>>
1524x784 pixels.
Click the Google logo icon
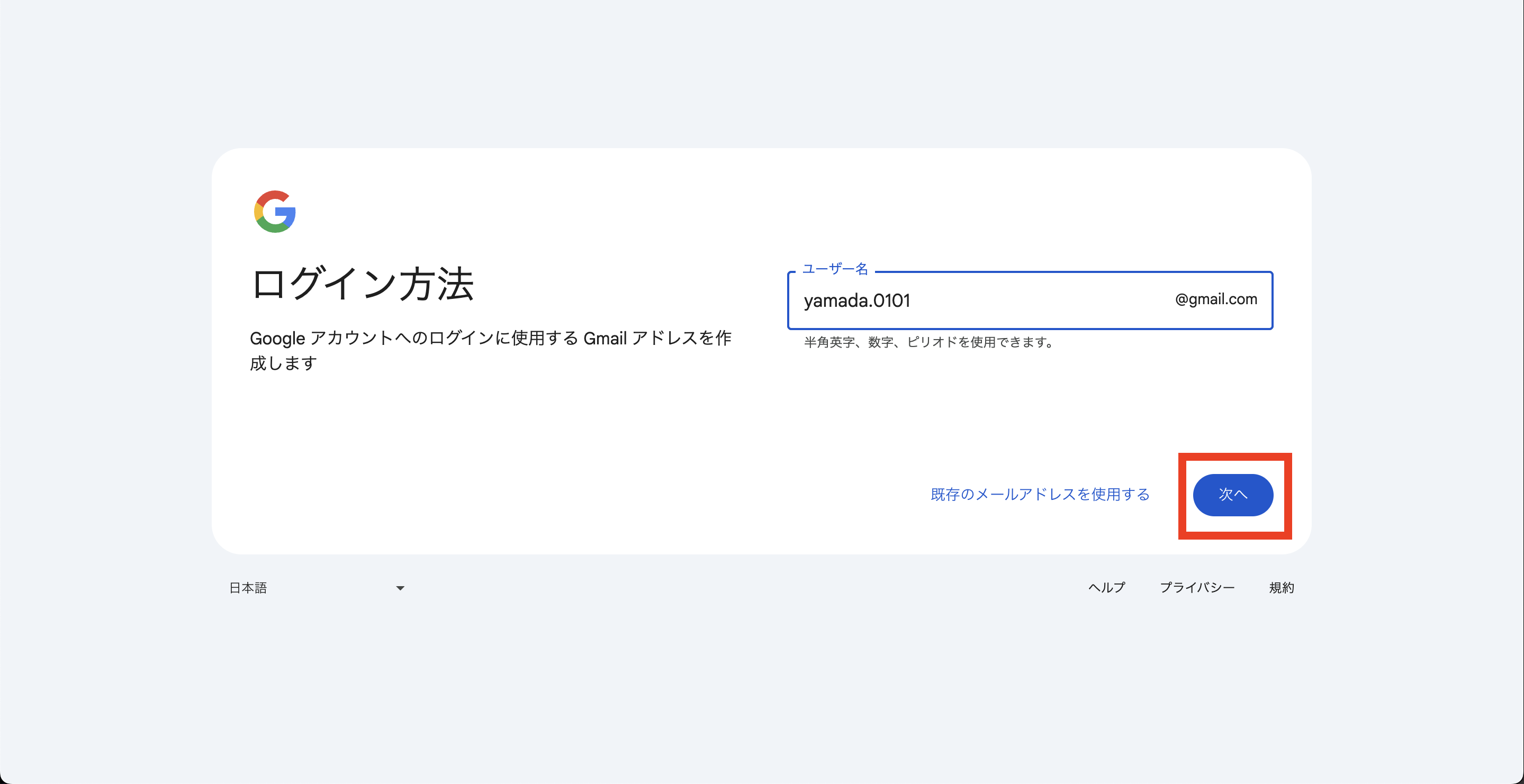(275, 212)
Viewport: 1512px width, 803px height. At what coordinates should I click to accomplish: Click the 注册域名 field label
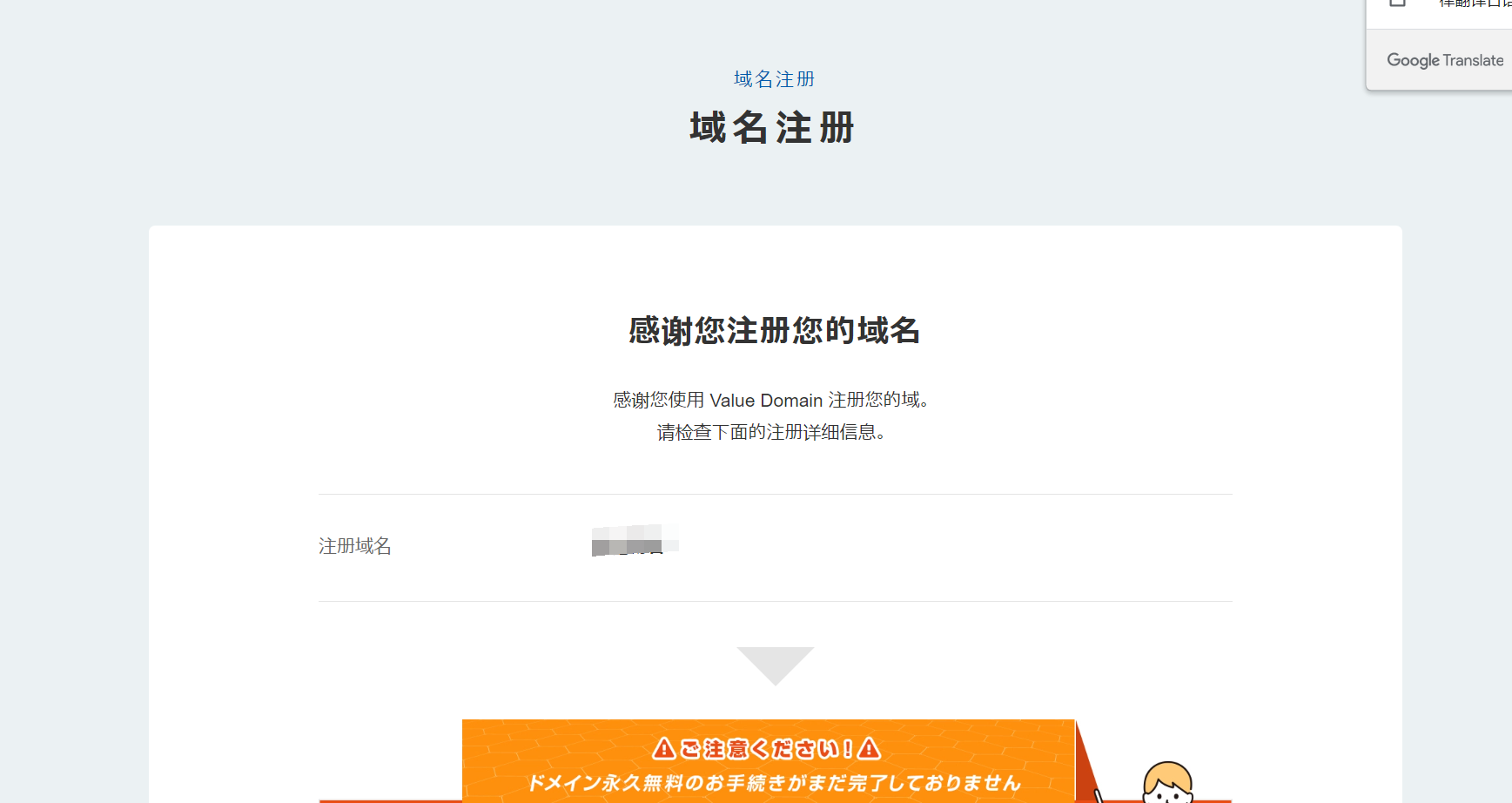355,546
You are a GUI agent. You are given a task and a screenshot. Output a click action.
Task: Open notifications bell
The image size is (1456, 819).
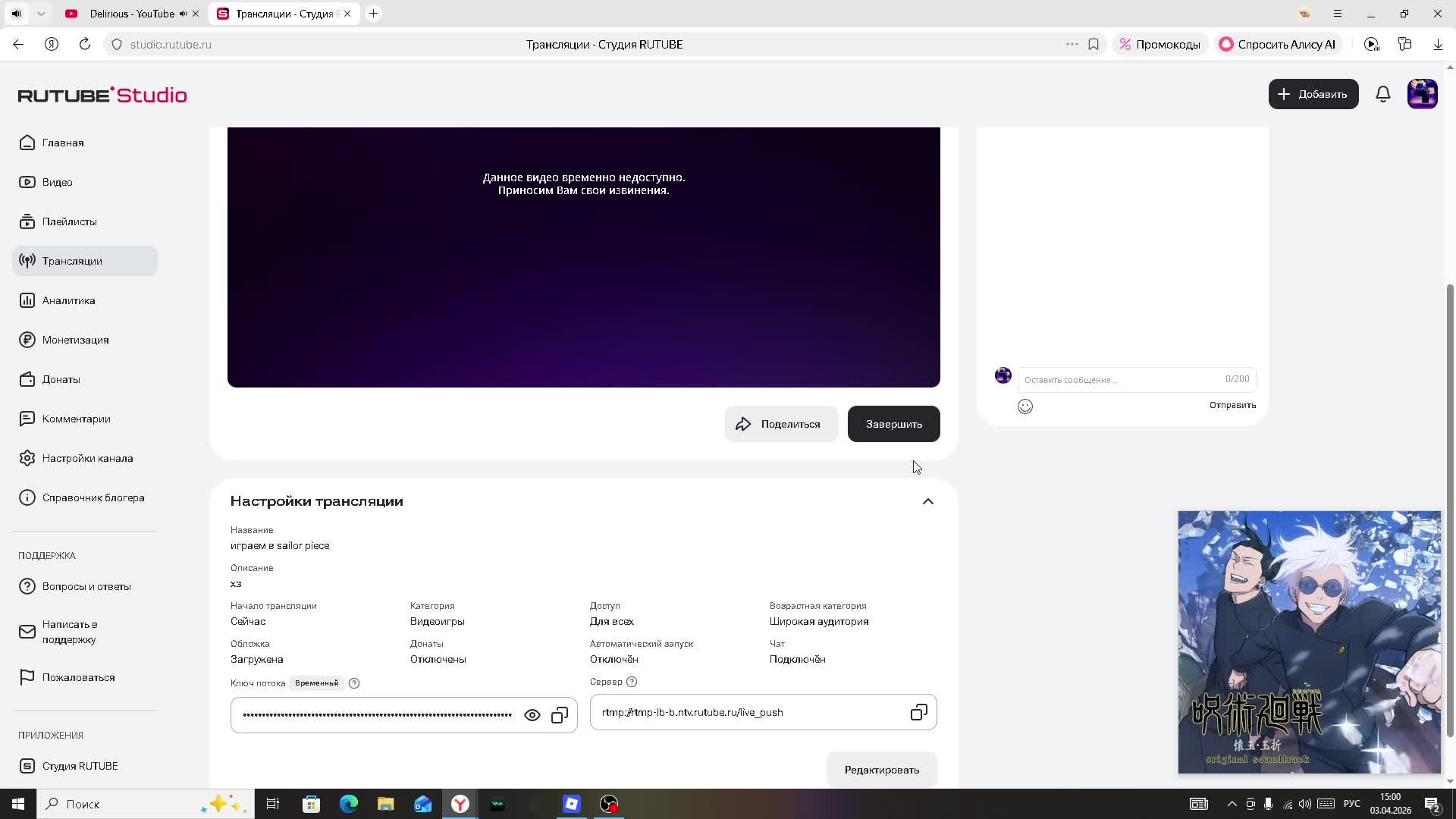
<<
**WHAT YOU NEED TO DO:** Retype each line above exactly. Leave the images out.

**REPLY:**
1524x784 pixels.
Click the Google logo icon
(275, 212)
Viewport: 1512px width, 803px height. At what coordinates should I click to accomplish: Click the 注册域名 field label
355,546
You are a GUI agent. You are given a task and a screenshot. Output a click action.
Task: Open notifications bell
The image size is (1456, 819).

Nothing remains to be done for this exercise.